BRIEF |
Below are records with pictures; copy word for word only the lines between the line with "Kabul et (144, 2558)" and the line with "CN207981527U (21, 1773)", inclusive, and drop the pictures.
* * * * * * *
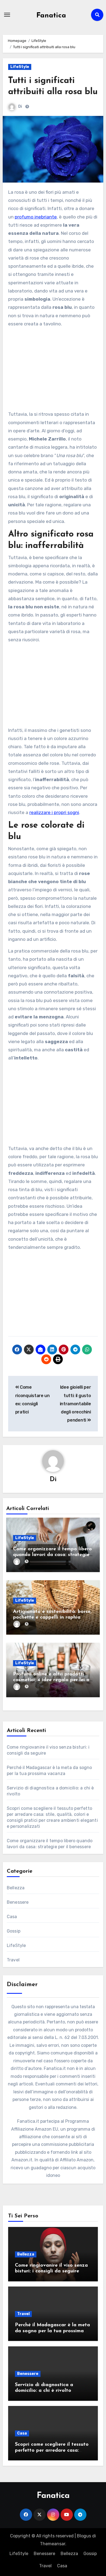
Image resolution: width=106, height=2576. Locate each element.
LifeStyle (19, 66)
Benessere (18, 1902)
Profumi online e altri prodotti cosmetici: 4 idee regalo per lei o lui (51, 1680)
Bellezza (16, 1887)
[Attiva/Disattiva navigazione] (7, 14)
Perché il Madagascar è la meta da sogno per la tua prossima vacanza (52, 2331)
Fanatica (51, 15)
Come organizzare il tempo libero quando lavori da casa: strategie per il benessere (52, 1555)
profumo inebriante (36, 217)
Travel (13, 1959)
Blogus (84, 2535)
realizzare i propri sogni (54, 812)
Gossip (13, 1931)
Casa (12, 1916)
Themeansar (52, 2543)
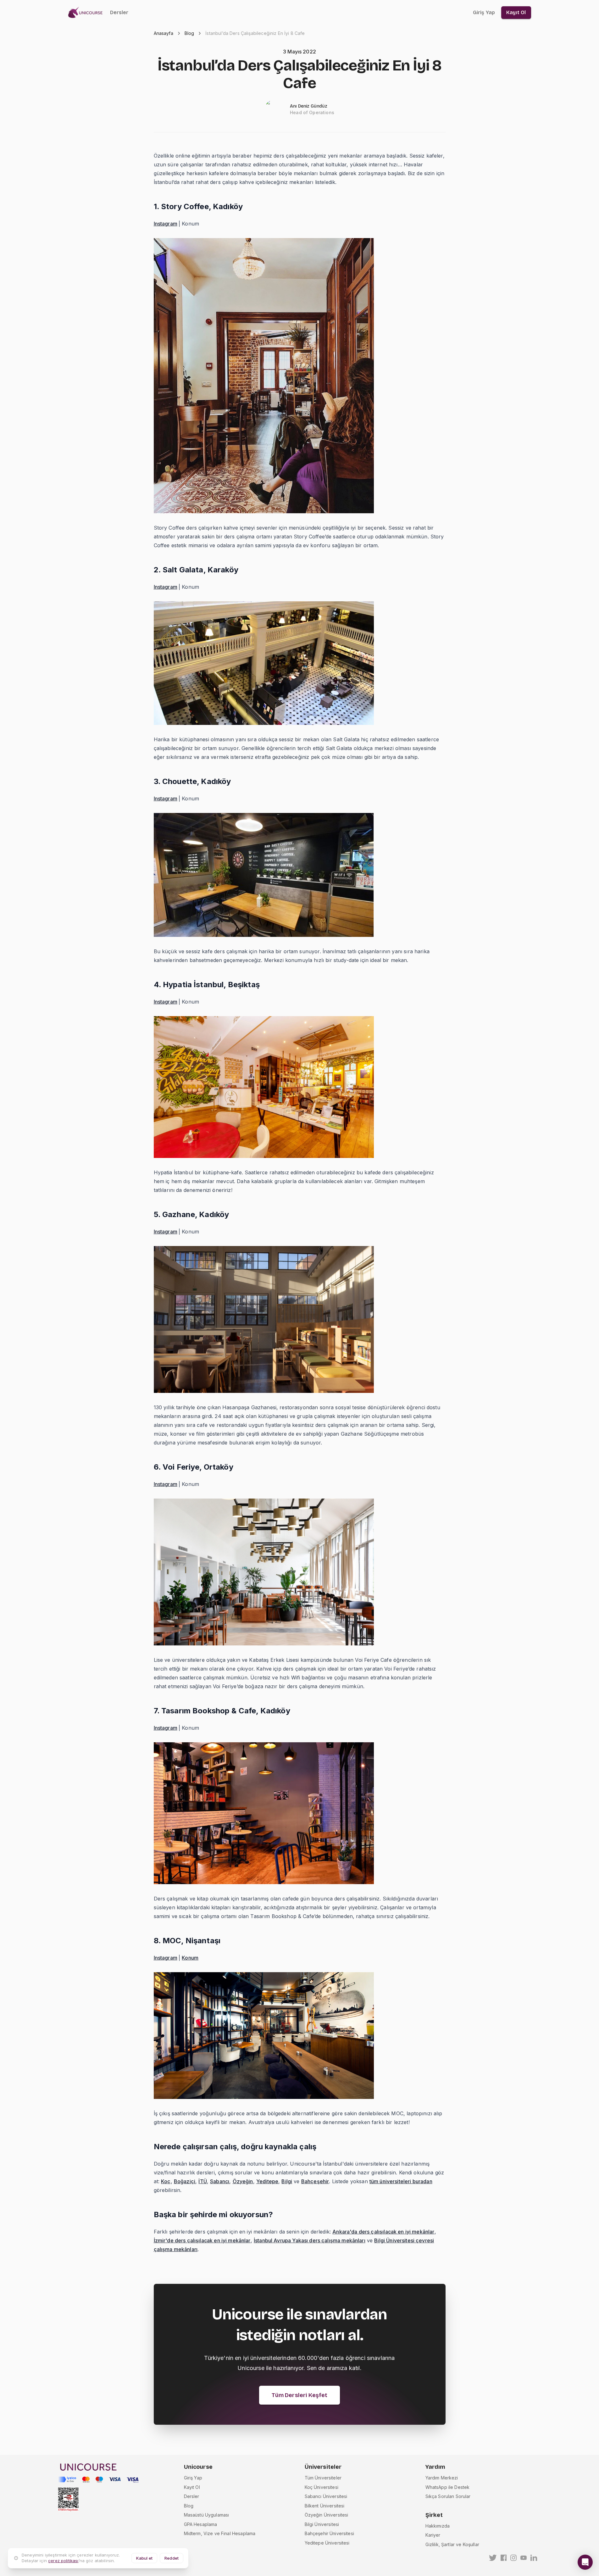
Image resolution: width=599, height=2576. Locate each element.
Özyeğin (243, 2181)
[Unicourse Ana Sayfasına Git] (87, 13)
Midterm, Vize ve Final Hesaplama (220, 2533)
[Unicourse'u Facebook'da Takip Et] (504, 2558)
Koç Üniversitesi (321, 2487)
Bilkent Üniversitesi (325, 2505)
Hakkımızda (437, 2526)
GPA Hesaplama (200, 2524)
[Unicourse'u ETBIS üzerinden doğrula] (68, 2499)
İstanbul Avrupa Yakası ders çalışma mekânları (309, 2240)
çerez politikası (63, 2560)
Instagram (165, 223)
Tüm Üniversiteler (323, 2477)
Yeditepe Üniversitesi (327, 2542)
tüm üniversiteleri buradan (400, 2181)
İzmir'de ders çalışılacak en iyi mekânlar (202, 2240)
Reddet (171, 2558)
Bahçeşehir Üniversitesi (329, 2533)
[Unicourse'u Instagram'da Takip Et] (513, 2558)
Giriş (484, 12)
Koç (165, 2181)
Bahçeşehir (315, 2181)
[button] (585, 2562)
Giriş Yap (193, 2477)
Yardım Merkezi (441, 2477)
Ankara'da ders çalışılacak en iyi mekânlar (383, 2231)
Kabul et (144, 2558)
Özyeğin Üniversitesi (326, 2515)
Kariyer (433, 2535)
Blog (189, 33)
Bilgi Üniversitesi (322, 2524)
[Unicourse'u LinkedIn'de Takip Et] (533, 2558)
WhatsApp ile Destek (447, 2487)
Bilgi (286, 2181)
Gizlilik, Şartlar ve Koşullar (452, 2544)
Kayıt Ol (192, 2487)
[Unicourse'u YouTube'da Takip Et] (523, 2558)
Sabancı (219, 2181)
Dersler (119, 12)
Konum (190, 1958)
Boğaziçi (184, 2181)
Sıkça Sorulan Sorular (448, 2496)
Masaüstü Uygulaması (206, 2515)
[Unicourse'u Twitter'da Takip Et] (493, 2558)
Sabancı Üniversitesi (326, 2496)
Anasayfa (163, 33)
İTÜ (202, 2181)
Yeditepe (267, 2181)
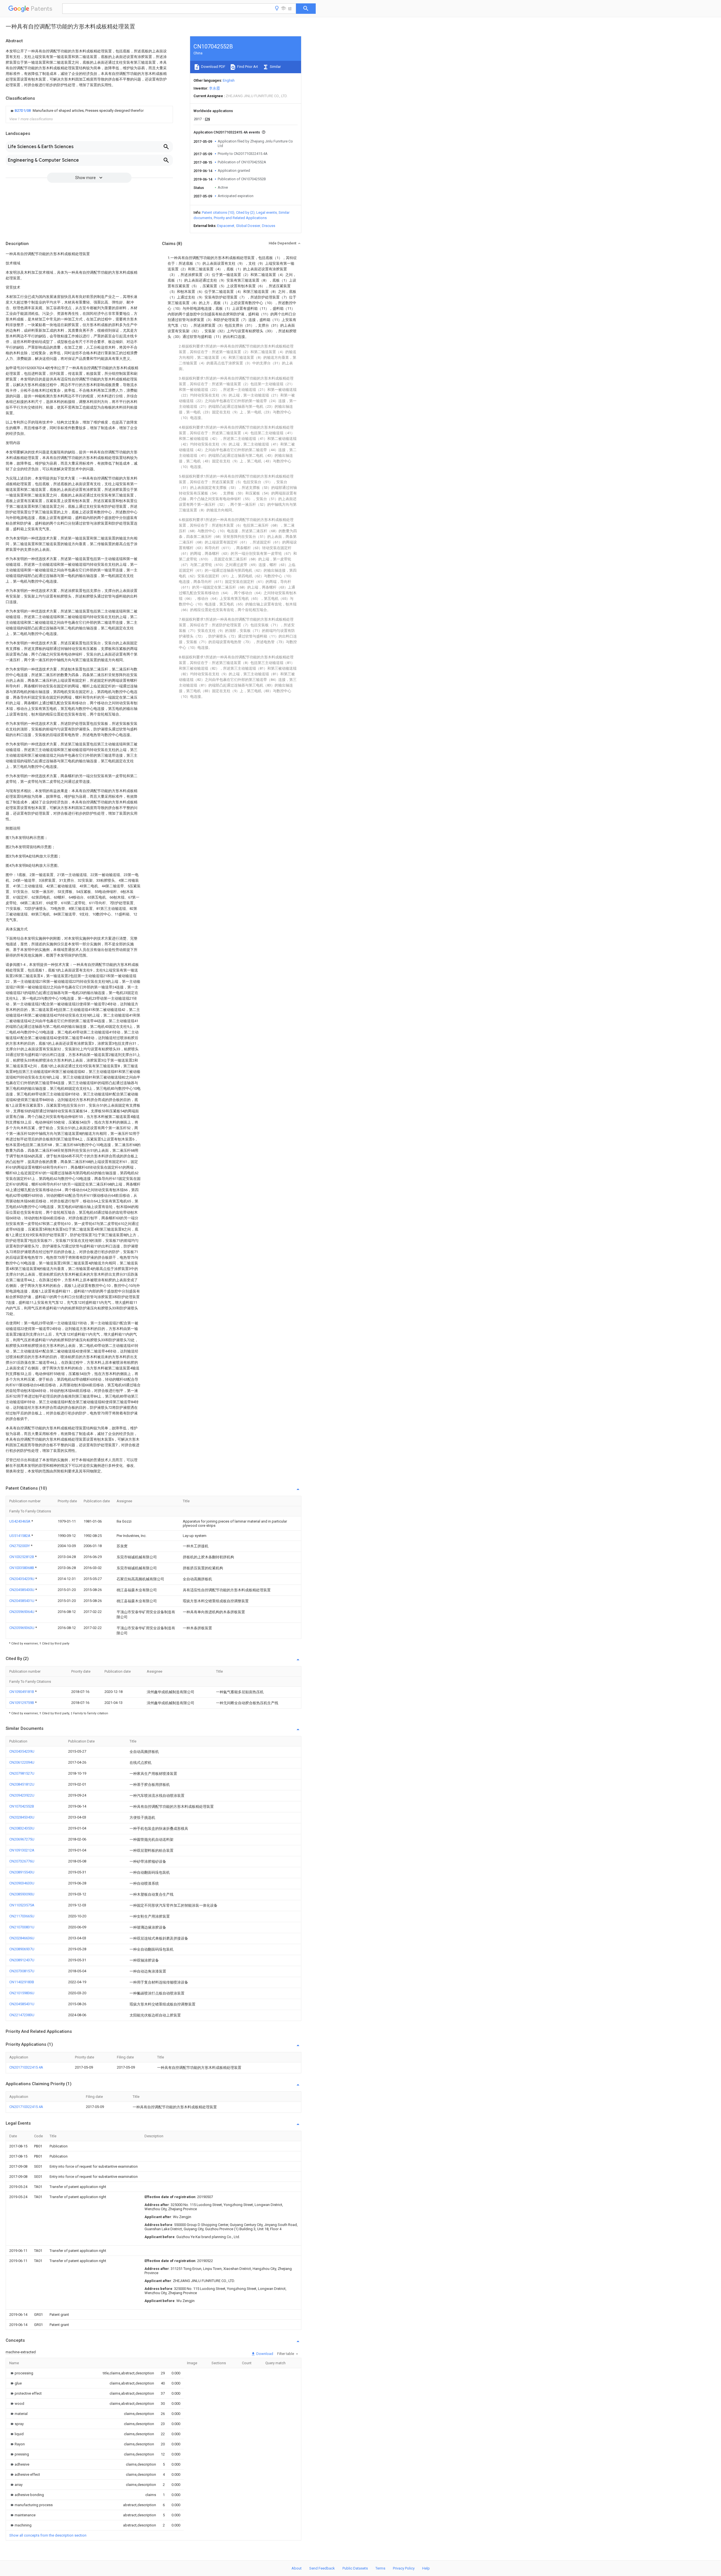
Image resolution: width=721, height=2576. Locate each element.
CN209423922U (21, 1795)
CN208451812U (21, 1784)
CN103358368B (22, 1568)
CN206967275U (21, 1839)
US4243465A (20, 1521)
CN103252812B (22, 1557)
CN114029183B (21, 1982)
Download (264, 2354)
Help (426, 2568)
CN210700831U (21, 1927)
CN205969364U (22, 1612)
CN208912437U (21, 1960)
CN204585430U (22, 1590)
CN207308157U (21, 1971)
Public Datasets (355, 2568)
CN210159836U (21, 1993)
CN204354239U (22, 1579)
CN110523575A (21, 1905)
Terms (380, 2568)
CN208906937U (21, 1949)
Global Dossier (248, 226)
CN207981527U (21, 1773)
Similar (275, 66)
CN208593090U (21, 1894)
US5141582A (20, 1536)
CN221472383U (21, 2015)
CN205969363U (22, 1628)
* * * * * * *
SOLUTION FOR THIS PROBLEM |
Kabul et (144, 2558)
Özyeğin Üniversitesi (326, 2515)
Kariyer (433, 2535)
Blog (189, 33)
Bilgi Üniversitesi (322, 2524)
[Unicourse'u LinkedIn'de Takip Et] (533, 2558)
WhatsApp ile Destek (447, 2487)
Bilgi (286, 2181)
Gizlilik, Şartlar ve Koşullar (452, 2544)
Kayıt Ol (192, 2487)
[Unicourse'u YouTube'da Takip Et] (523, 2558)
Sabancı (219, 2181)
Dersler (119, 12)
Konum (190, 1958)
Boğaziçi (184, 2181)
Sıkça Sorulan Sorular (448, 2496)
Masaüstü Uygulaması (206, 2515)
[Unicourse'u Twitter'da Takip Et] (493, 2558)
Sabancı Üniversitesi (326, 2496)
Anasayfa (163, 33)
İTÜ (202, 2181)
Yeditepe (267, 2181)
Image resolution: width=721, height=2576. Locate each element.
CN209423922U (21, 1795)
CN208451812U (21, 1784)
CN103358368B (22, 1568)
CN206967275U (21, 1839)
US4243465A (20, 1521)
CN103252812B (22, 1557)
CN114029183B (21, 1982)
Download (264, 2354)
Help (426, 2568)
CN210700831U (21, 1927)
CN205969364U (22, 1612)
CN208912437U (21, 1960)
CN204585430U (22, 1590)
CN207308157U (21, 1971)
Public Datasets (355, 2568)
CN210159836U (21, 1993)
CN204354239U (22, 1579)
CN110523575A (21, 1905)
Terms (380, 2568)
CN208906937U (21, 1949)
Global Dossier (248, 226)
CN207981527U (21, 1773)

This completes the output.